### Work required
Would you transcribe the records below from the line with "Given: Remove attribute" to the line with "The image size is (529, 405).", ends included, exactly and with nothing more, leaving the pictures out?

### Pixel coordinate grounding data
★ ★ ★ ★ ★ ★ ★

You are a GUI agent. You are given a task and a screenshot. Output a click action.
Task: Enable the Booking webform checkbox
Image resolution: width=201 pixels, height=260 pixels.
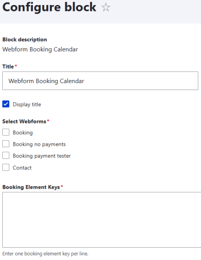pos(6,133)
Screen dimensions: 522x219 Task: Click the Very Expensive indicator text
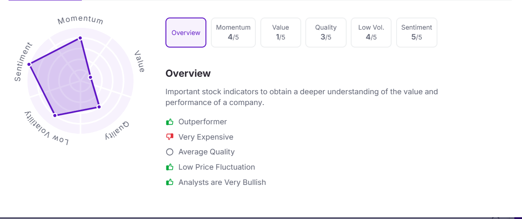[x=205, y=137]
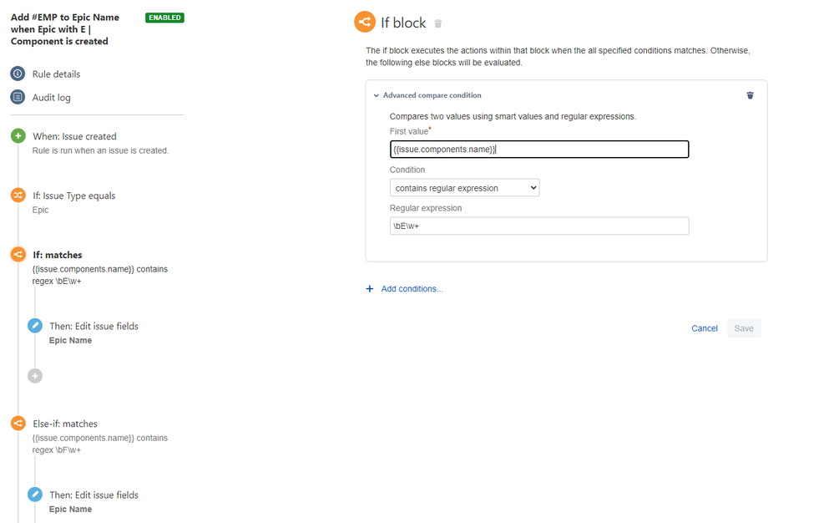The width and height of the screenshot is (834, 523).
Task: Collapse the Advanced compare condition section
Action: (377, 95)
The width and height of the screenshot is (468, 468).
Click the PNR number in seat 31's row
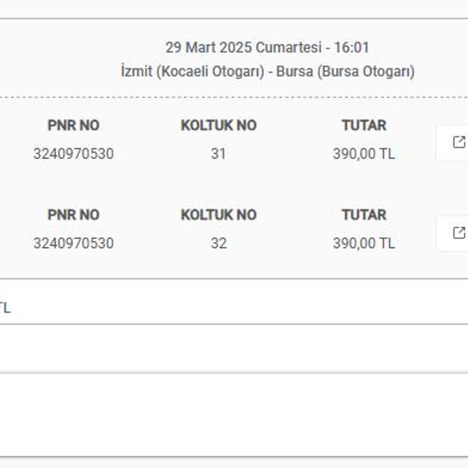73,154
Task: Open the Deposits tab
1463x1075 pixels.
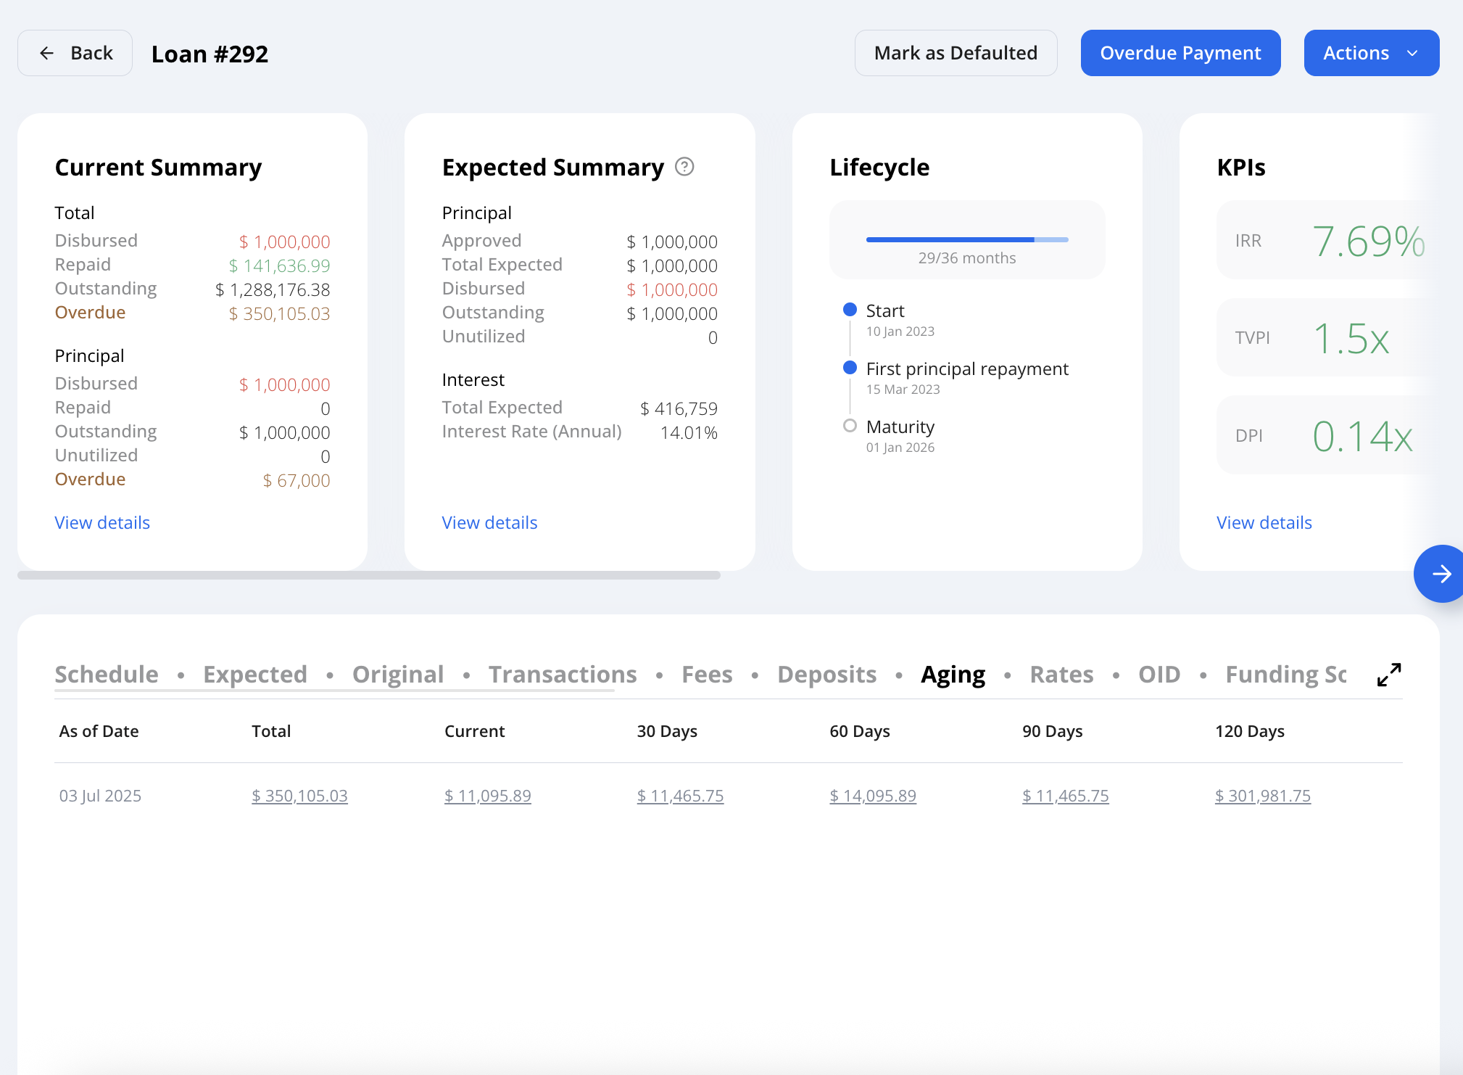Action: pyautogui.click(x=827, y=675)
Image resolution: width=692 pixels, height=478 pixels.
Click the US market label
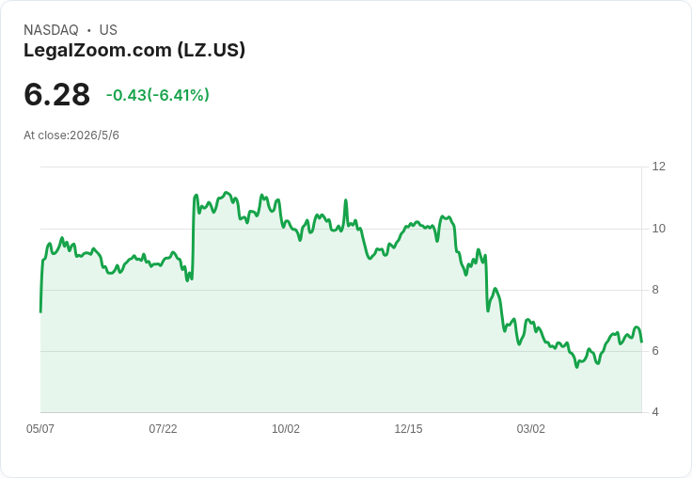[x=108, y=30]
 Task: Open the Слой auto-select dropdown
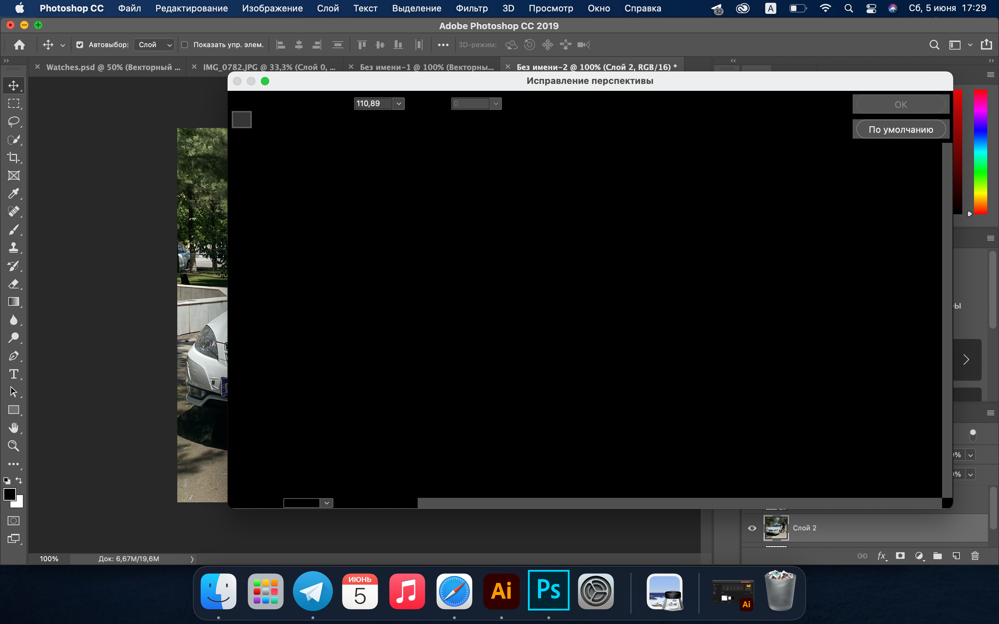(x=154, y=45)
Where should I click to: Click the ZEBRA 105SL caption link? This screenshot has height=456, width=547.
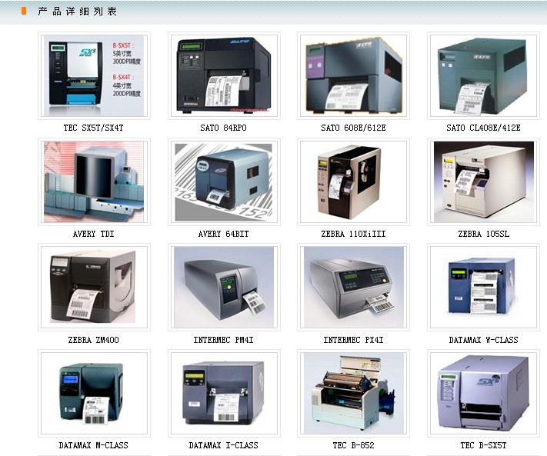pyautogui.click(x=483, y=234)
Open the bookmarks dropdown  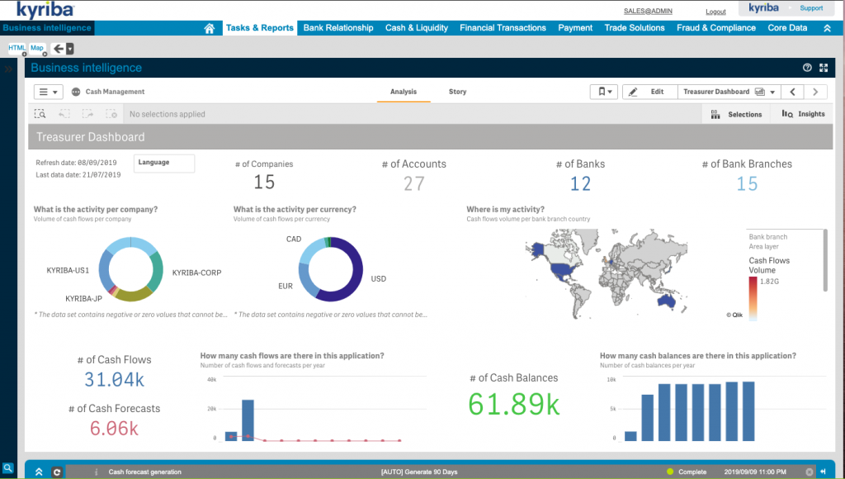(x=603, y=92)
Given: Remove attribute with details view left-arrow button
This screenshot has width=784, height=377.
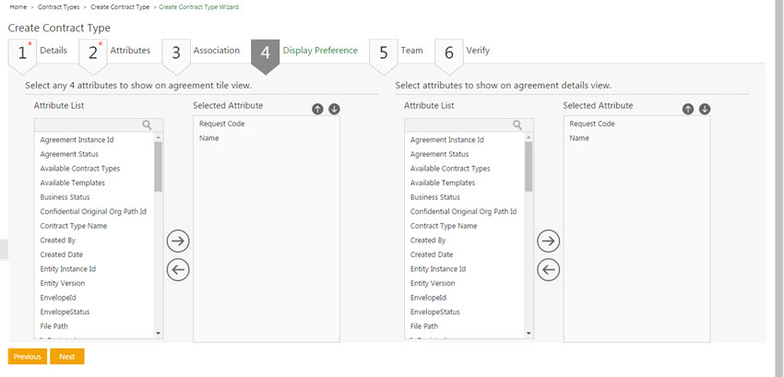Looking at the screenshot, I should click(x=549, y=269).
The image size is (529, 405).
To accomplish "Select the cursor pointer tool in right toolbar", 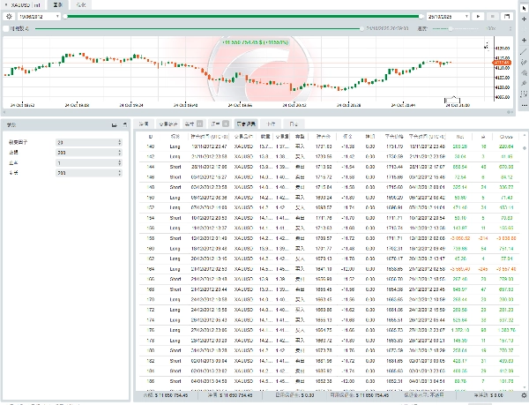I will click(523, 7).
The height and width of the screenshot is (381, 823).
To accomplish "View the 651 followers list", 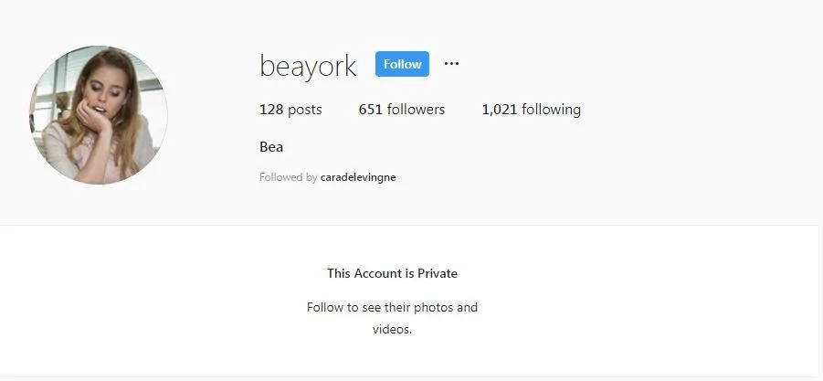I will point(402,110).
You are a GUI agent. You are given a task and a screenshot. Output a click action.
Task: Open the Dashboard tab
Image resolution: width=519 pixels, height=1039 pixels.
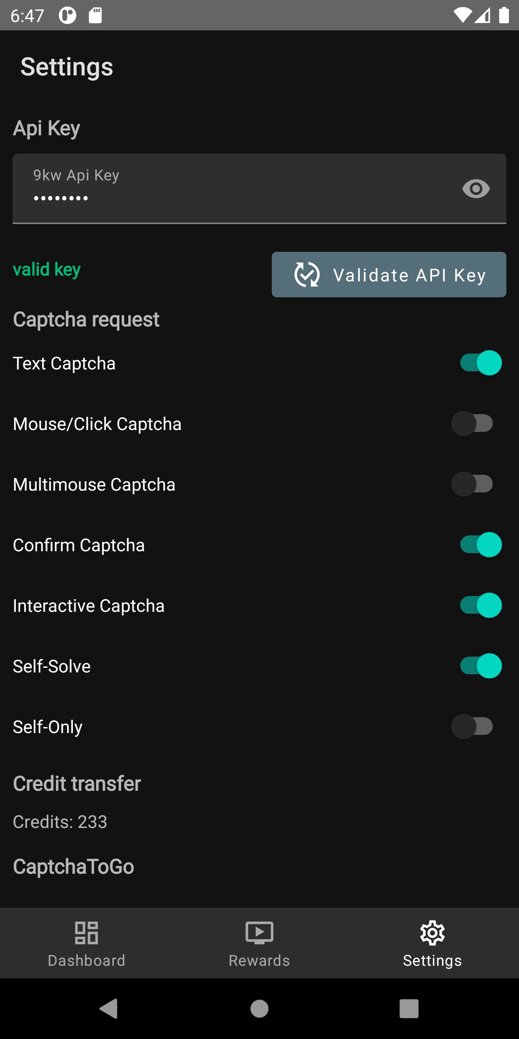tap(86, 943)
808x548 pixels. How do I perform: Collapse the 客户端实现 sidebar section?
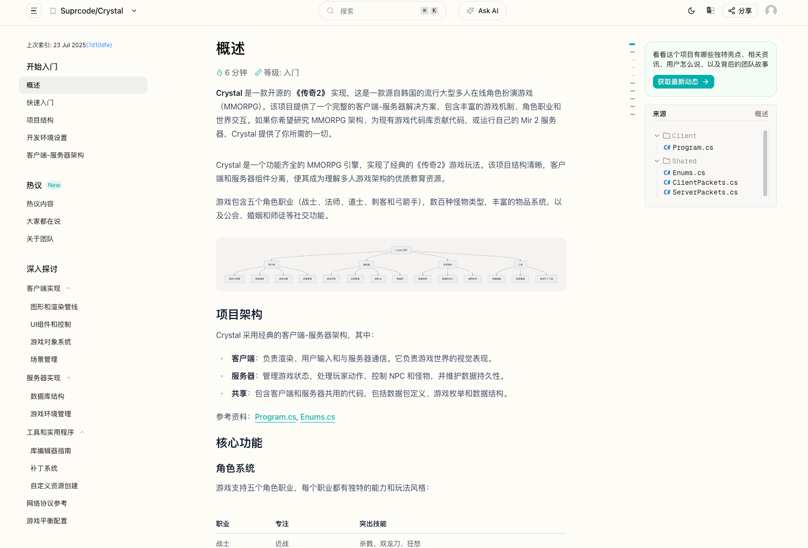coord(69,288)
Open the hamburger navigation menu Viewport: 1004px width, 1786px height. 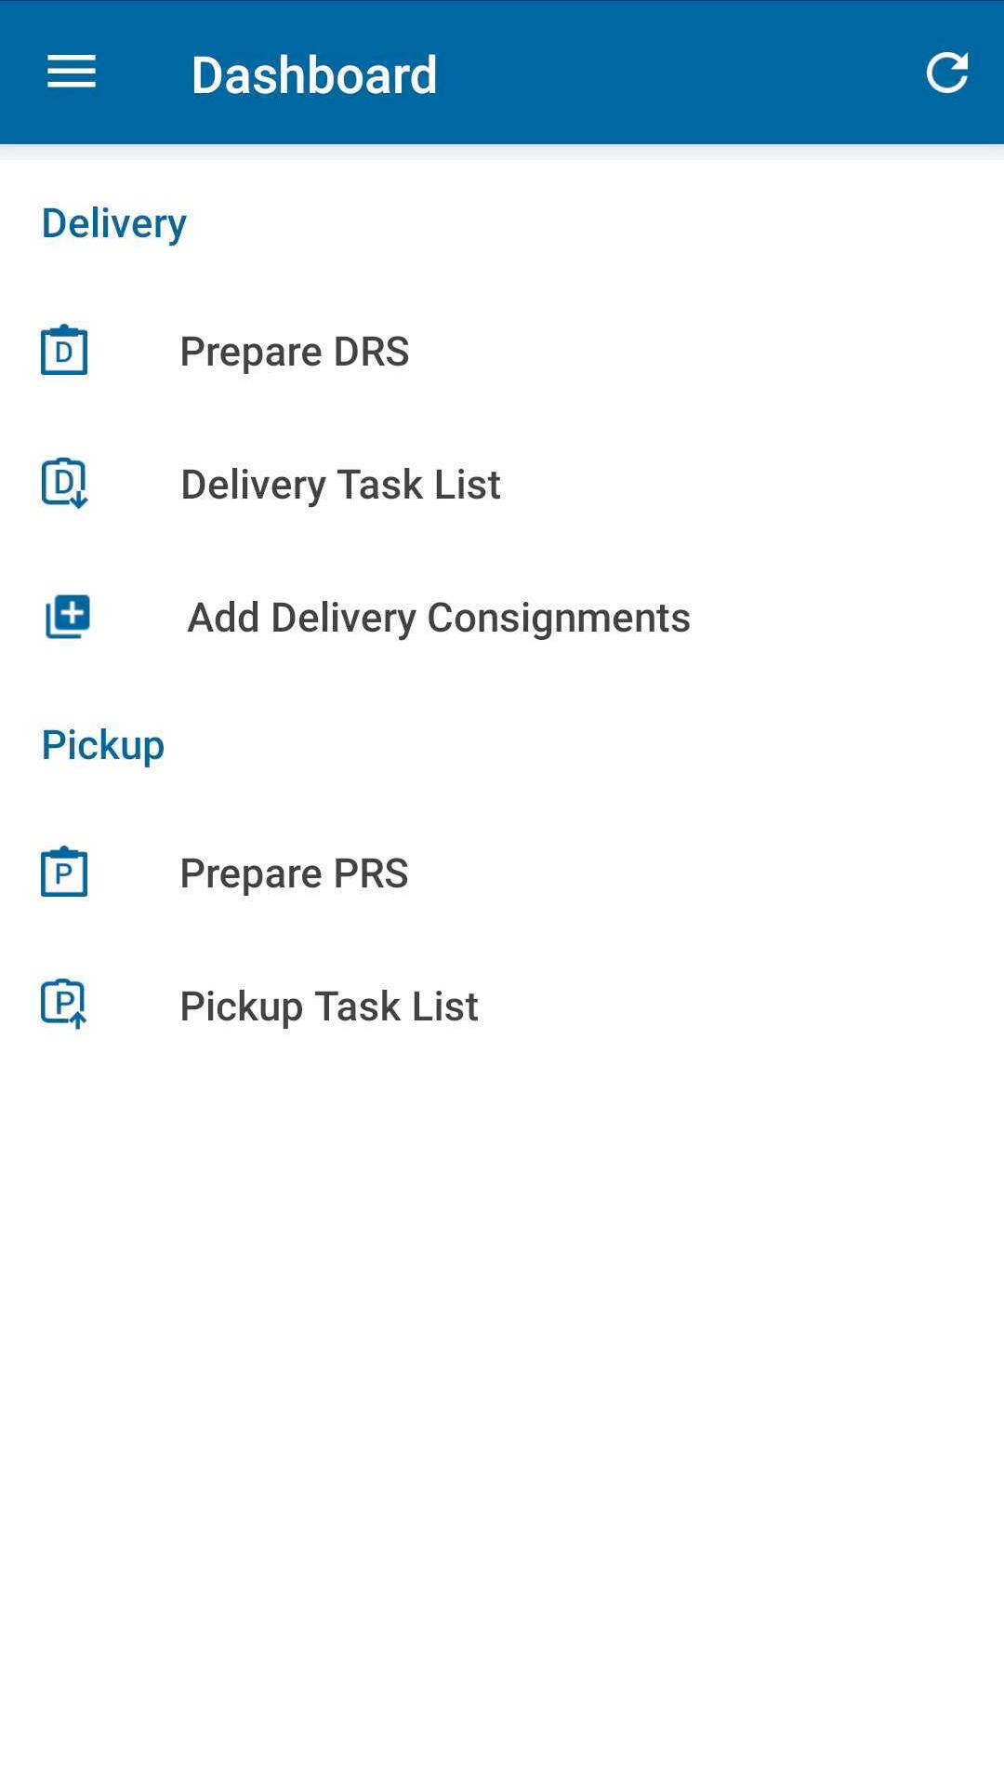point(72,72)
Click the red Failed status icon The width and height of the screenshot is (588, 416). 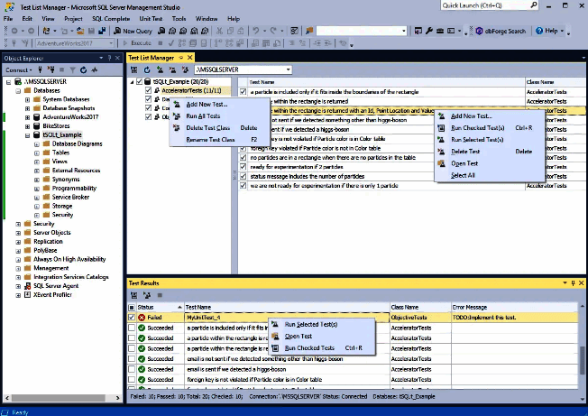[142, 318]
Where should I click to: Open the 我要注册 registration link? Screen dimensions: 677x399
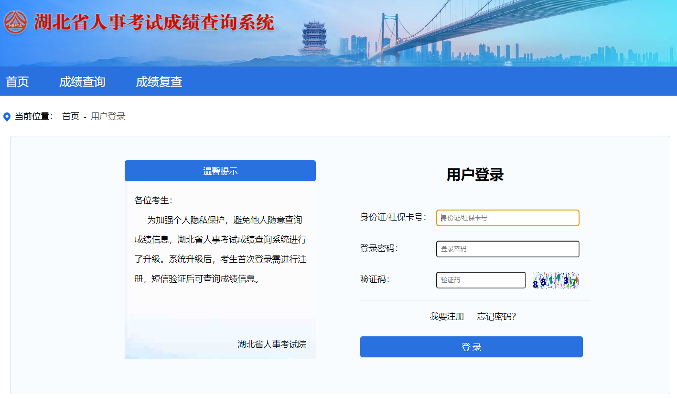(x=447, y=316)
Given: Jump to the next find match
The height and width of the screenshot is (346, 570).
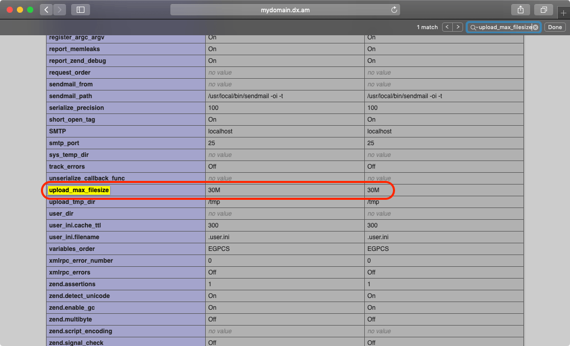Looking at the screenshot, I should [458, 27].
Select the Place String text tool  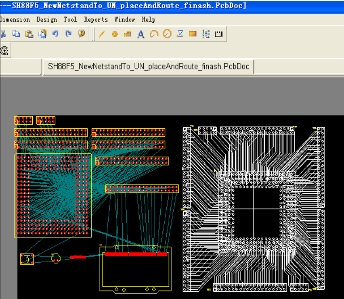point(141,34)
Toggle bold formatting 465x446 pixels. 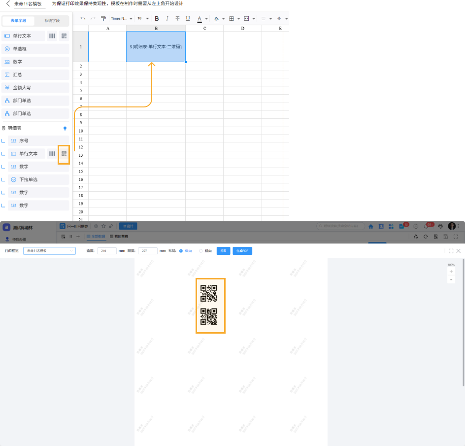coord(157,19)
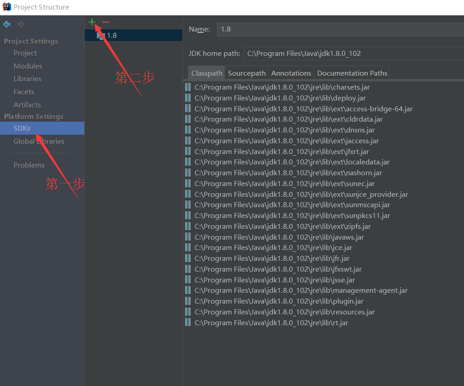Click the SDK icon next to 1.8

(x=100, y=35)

★ ★ ★ ★ ★ ★ ★

### Result for this exercise
Given: Remove attribute with details view left-arrow button
This screenshot has width=784, height=377.
Looking at the screenshot, I should click(x=549, y=269).
The image size is (529, 405).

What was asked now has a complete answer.